My relationship with mangoes started right from the days of my childhood. We had about ten mango trees around our home in a village in the northern part of West Bengal. I saw the trees blossom, the blossoms grow into green mangoes and then the fruits hang from all the branches. The blossoms were the first promise of a harvest.
But sadly, the storms at the beginning of the season would blow away half of them or make the small fruits that had just begun to grow fall to the ground. It was fun for me as a kid to collect those windfalls from the ground – the small mangoes that fell before fulfilling their promise.
But the fruits that remained would grow in a month into mature mangoes. Those green mangoes that were sour and tangy made our mouths water at the prospect of a bite. The boys or girls who were good at climbing trees would climb up to the branches, pluck the fruits, collect them in a bag and climb down. Or someone would take a pole with a forked end at the top, entangle the branches and shake them. A few twigs would invariably snap and fall to the ground and along with them some mangoes.
Cutting the fruits into slices and mixing it with chilli, salt and mustard oil and biting them, one would satisfy the taste buds craving for a taste of sour. Or better one can make chutney, which is such a wonderful delicacy after main course of the meals.
A month later, mangoes that survived the storm and greed would ripen and fall on their own in a windy night. Lest our neighbours have them in the next morning, my mother and I used to collect the windfall in the midnight itself. Some of them might not have ripened fully. My mother used to keep the green mangoes under the warmth of rice so that they ripen fast in the heat of summer.

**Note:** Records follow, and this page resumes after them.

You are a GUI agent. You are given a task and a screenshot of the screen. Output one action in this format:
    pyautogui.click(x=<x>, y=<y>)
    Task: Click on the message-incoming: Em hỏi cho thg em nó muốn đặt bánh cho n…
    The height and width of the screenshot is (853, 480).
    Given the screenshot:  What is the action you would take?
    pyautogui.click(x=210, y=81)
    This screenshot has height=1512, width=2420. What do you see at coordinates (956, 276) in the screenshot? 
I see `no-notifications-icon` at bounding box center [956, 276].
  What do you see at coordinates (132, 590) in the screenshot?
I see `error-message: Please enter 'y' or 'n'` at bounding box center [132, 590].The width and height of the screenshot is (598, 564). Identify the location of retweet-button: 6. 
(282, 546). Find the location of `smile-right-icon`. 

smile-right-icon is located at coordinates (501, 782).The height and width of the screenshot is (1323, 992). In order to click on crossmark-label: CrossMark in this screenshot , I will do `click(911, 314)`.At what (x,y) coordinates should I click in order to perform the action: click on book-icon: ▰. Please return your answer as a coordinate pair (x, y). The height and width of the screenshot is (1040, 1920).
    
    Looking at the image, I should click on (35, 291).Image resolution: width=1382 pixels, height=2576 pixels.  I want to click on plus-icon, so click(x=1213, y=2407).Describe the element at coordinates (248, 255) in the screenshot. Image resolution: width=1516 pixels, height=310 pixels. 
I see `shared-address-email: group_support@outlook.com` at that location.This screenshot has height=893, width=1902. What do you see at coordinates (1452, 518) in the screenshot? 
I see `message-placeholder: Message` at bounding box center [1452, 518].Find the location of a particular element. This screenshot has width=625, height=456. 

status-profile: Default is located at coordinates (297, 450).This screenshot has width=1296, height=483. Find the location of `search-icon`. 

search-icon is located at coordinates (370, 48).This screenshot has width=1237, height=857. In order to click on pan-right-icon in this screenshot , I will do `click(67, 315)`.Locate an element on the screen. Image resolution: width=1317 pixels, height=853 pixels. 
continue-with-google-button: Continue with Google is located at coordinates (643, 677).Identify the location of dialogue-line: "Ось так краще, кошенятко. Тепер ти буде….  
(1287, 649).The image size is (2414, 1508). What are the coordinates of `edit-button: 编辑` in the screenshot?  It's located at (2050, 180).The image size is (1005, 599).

In daytime, some of us would simply climb the tree and just shake the branches to make the ripe mangoes fall one after another – sometimes on our heads as we stood expectantly underneath. Some mangoes on the top of the trees would remain out of reach for us but well within the reach of the crows, bats and all other birds. Sometimes those ripe mangoes would be eaten by bats, crows and other birds and fall to the ground half-eaten.
The mango saplings would grow naturally in my place where the seed would germinate under the ground. We would rub a side of those seeds and open them up. Then blowing air into the opening, we made the seeds whistle tunefully.
Coming back to the present, the mangoes are available in so many mind-boggling varieties – in so many sizes, shapes and colours. The sizes can be small or medium or big; taste can be sweet or sour even when ripe; and pulp can fibrous or fleshy. Commercial varieties like Langra or Alphonso are grown in orchards in huge quantities and marketed.
In South India where I live now, we have Bigonpilli, Mallika and many more! The climate and soil have a special impact on the growth. The seeds might be sown any where but they would not quite give the taste of the original.
Mangoes are a gift of nature and a part of our rich cultural heritage. The story of feast and joy with mangoes is related to us by our grandparents and it will be told and retold as life goes on and moves from one generation to another. But there is a difference perhaps. Our grandparents told us how they planted those trees, saw them grow and finally bear fruit. The satisfaction they drew from sowing the seeds and later enjoying the fruits after many years cannot be matched simply by the relish we have by consuming them.
With more urbanization and population growth, there is less space for having a sprawling homestead with trees, ponds and gardens around. But mango trees are grown by the roads and in orchards and there is more than enough production of fruits every year. And equally phenomenal is the consumption. Let the mania continue for centuries to come.